▸ SET TASKS:
1: List every function name that appears in the diff hunk header lines (the lines beginning with "@@") of the code review about fasthmap locking.
2: Write the next part of the code review about fasthmap locking, picking up right after its final line.

▸ DOCUMENT PASSAGE:
* * *

We're using hmap internals and the fasthmap user has to make sure it 
locked the correct slice lock.

If slice_locks were something internal to the fasthmap, an API to get 
the corresponding lock, e.g., based on 'hash' would hide these 
implementation details.

> +        do_ovn_lflow_add(lflow_map, shared, od, hash, lflow);
> +        ovs_mutex_unlock(&slice_locks[hash % lflow_map->mask]);
> +    } else {
> +        do_ovn_lflow_add(lflow_map, shared, od, hash, lflow);
> +    }
>   }
>   
>   /* Adds a row with the specified contents to the Logical_Flow table. */
> @@ -7348,6 +7374,8 @@ build_lswitch_ip_mcast_igmp_mld(struct ovn_igmp_group *igmp_group,
>       }
>   }
>   
> +static struct ovs_mutex mcgroup_mutex = OVS_MUTEX_INITIALIZER;
> +
>   /* Ingress table 19: Destination lookup, unicast handling (priority 50), */
>   static void
>   build_lswitch_ip_unicast_lookup(struct ovn_port *op,
> @@ -7386,7 +7414,9 @@ build_lswitch_ip_unicast_lookup(struct ovn_port *op,
>                                           &op->nbsp->header_);
>               } else if (!strcmp(op->nbsp->addresses[i], "unknown")) {
>                   if (lsp_is_enabled(op->nbsp)) {
> +                    ovs_mutex_lock(&mcgroup_mutex);
>                       ovn_multicast_add(mcgroups, &mc_unknown, op);
> +                    ovs_mutex_unlock(&mcgroup_mutex);
>                       op->od->has_unknown = true;
>                   }
>               } else if (is_dynamic_lsp_address(op->nbsp->addresses[i])) {
> @@ -11676,6 +11706,122 @@ build_lswitch_and_lrouter_iterate_by_op(struct ovn_port *op,
>                                   &lsi->match, &lsi->actions);
>   }
>   
> +struct lflows_thread_pool {
> +    struct worker_pool *pool;
> +};
> +
> +static void *build_lflows_thread(void *arg)

* * *

▸ DATA LISTING:
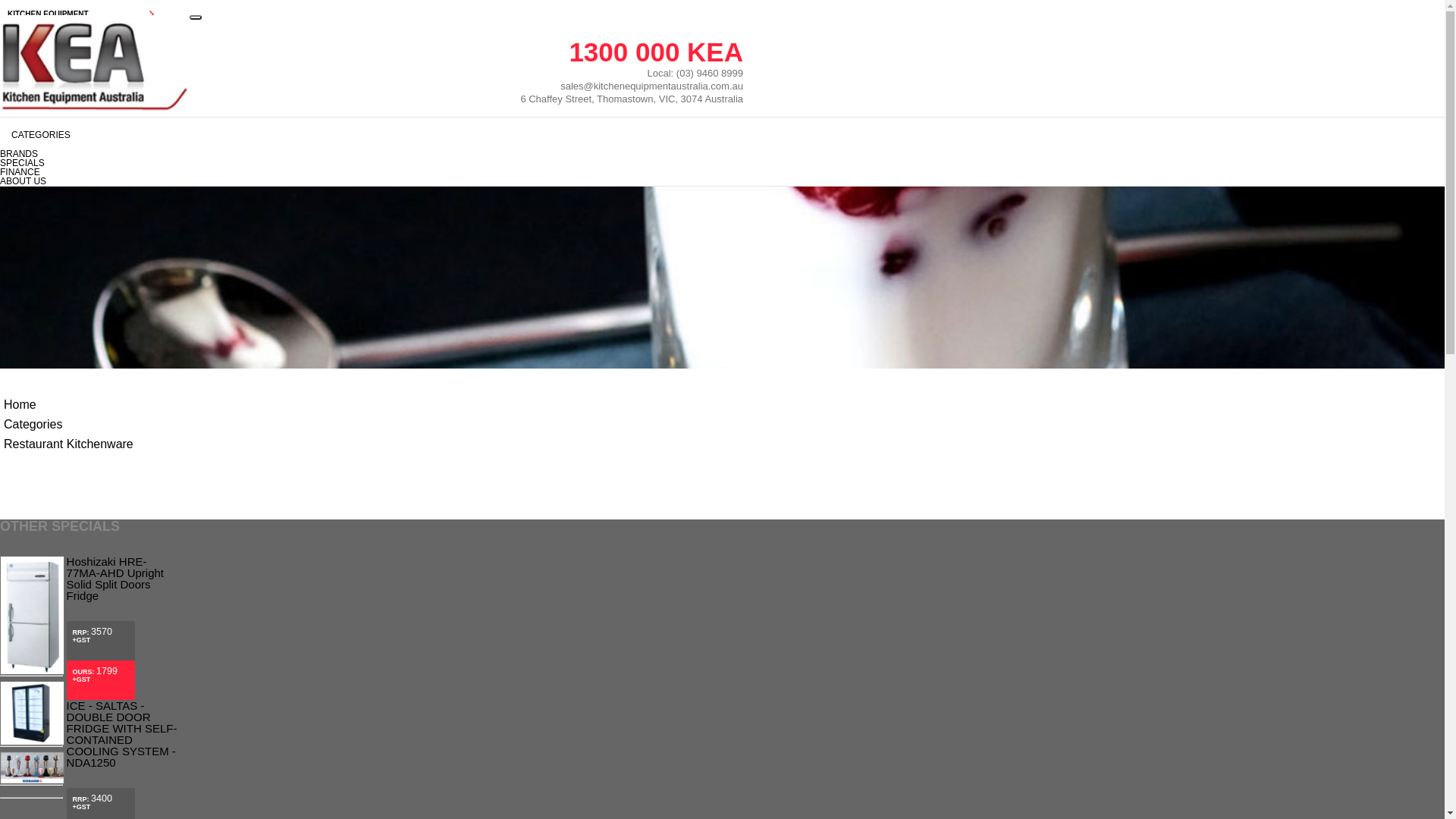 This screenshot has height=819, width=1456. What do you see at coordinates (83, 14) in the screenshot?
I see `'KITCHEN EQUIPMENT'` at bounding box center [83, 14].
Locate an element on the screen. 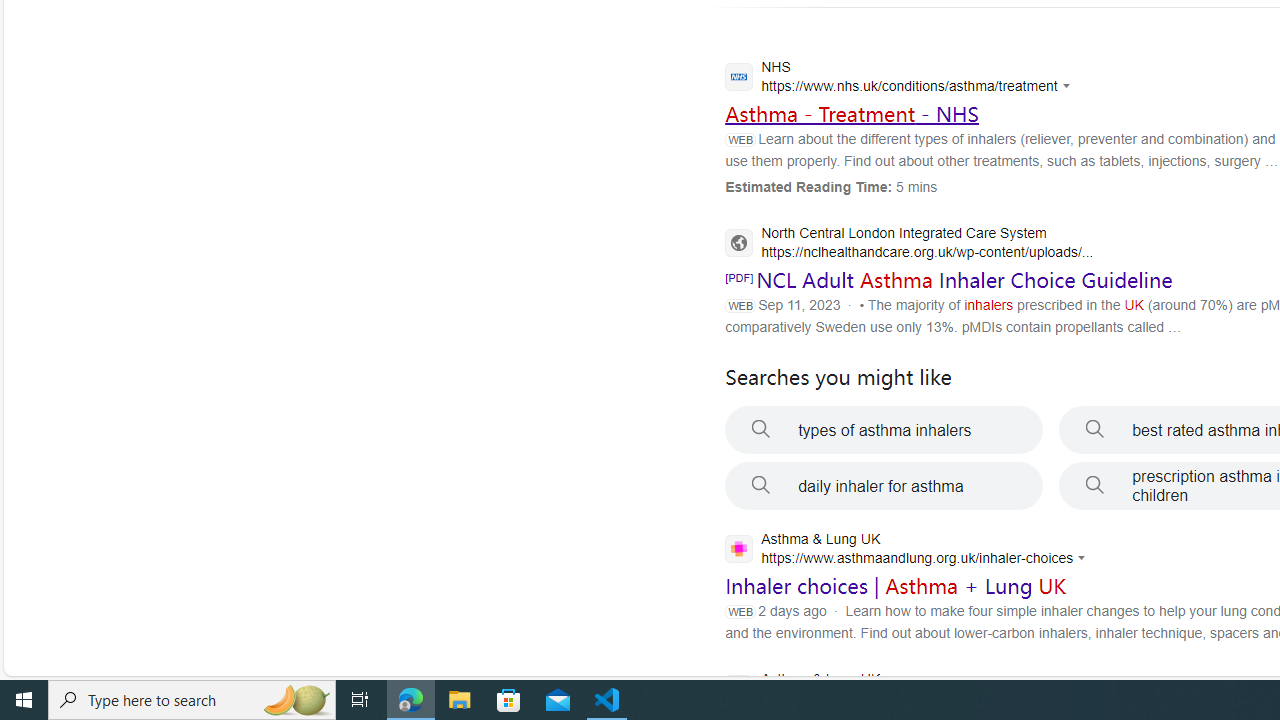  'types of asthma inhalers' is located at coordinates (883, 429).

* * *

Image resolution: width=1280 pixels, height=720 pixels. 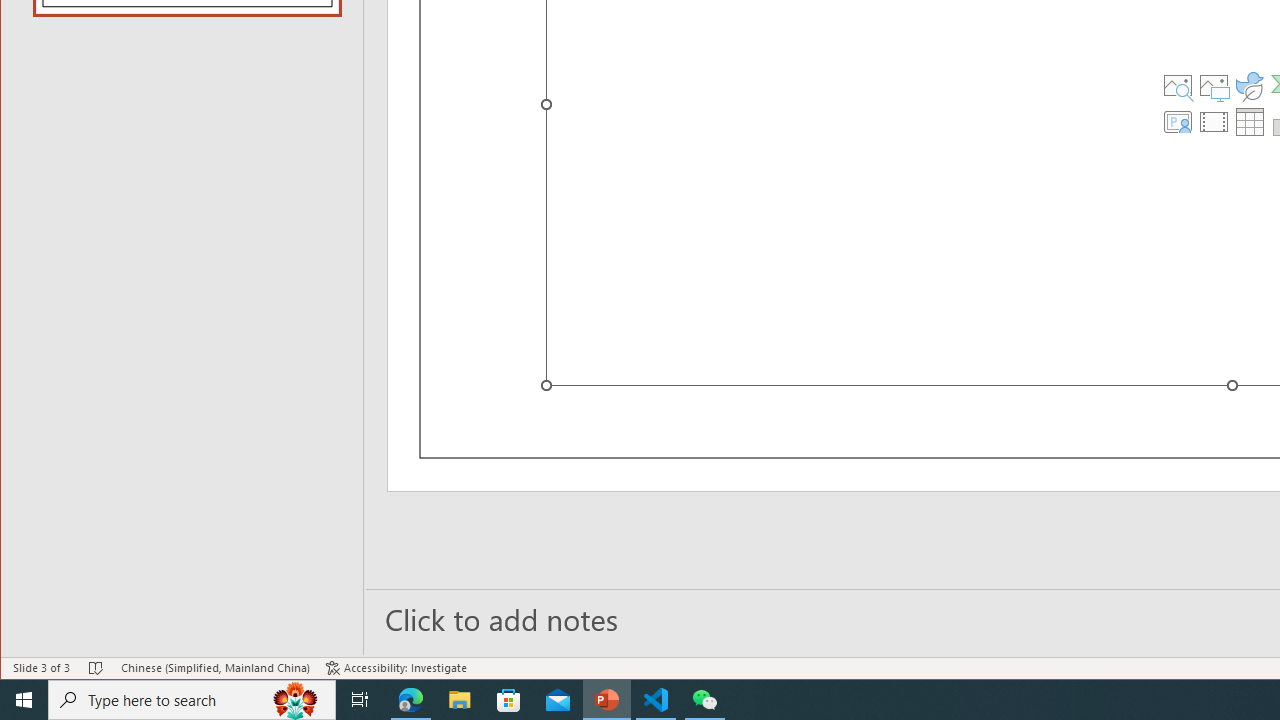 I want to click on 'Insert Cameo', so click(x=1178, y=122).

* * *

▸ EXERCISE RESULTS:
1:
build_lswitch_ip_mcast_igmp_mld
build_lswitch_ip_unicast_lookup
build_lswitch_and_lrouter_iterate_by_op

2:
> +{
> +    struct worker_control *control = (struct worker_control *) arg;
> +    struct lflows_thread_pool *workload;
> +    struct lswitch_flow_build_info *lsi;
> +
> +    struct ovn_datapath *od;
> +    struct ovn_port *op;
> +    struct ovn_northd_lb *lb;
> +    struct ovn_igmp_group *igmp_group;
> +    int bnum;
> +
> +    while (!stop_parallel_processing()) {
> +        sem_wait(&control->fire);

This feels a bit error prone.  Can all this be abstracted away in a 
fasthmap API that executes callbacks for all fast-hmap inputs 
(lsi->datapaths, lsi->ports, lsi->lbs, etc.) that have been defined by 
the user code?

> +        workload = (struct lflows_thread_pool *) control->workload;
> +        lsi = (struct lswitch_flow_build_info *) control->data;
> +        if (lsi && workload) {
> +            /* Iterate over bucket ThreadID, ThreadID+size, ... */
> +            for (bnum = control->id;
> +                    bnum <= lsi->datapaths->mask;
> +                    bnum += workload->pool->size)
> +            {
> +                HMAP_FOR_EACH_IN_PARALLEL (od, key_node, bnum, lsi->datapaths) {
> +                    if (stop_parallel_processing()) {
> +                        return NULL;
> +                    }
> +                    build_lswitch_and_lrouter_iterate_by_od(od, lsi);
> +                }
> +            }
> +            for (bnum = control->id;
> +                    bnum <= lsi->ports->mask;
> +                    bnum += workload->pool->size)
> +            {
> +                HMAP_FOR_EACH_IN_PARALLEL (op, key_node, bnum, lsi->ports) {
> +                    if (stop_parallel_processing()) {
> +                        return NULL;
> +                    }
> +                    build_lswitch_and_lrouter_iterate_by_op(op, lsi);
> +                }
> +            }
> +            for (bnum = control->id;
> +                    bnum <= lsi->lbs->mask;
> +                    bnum += workload->pool->size)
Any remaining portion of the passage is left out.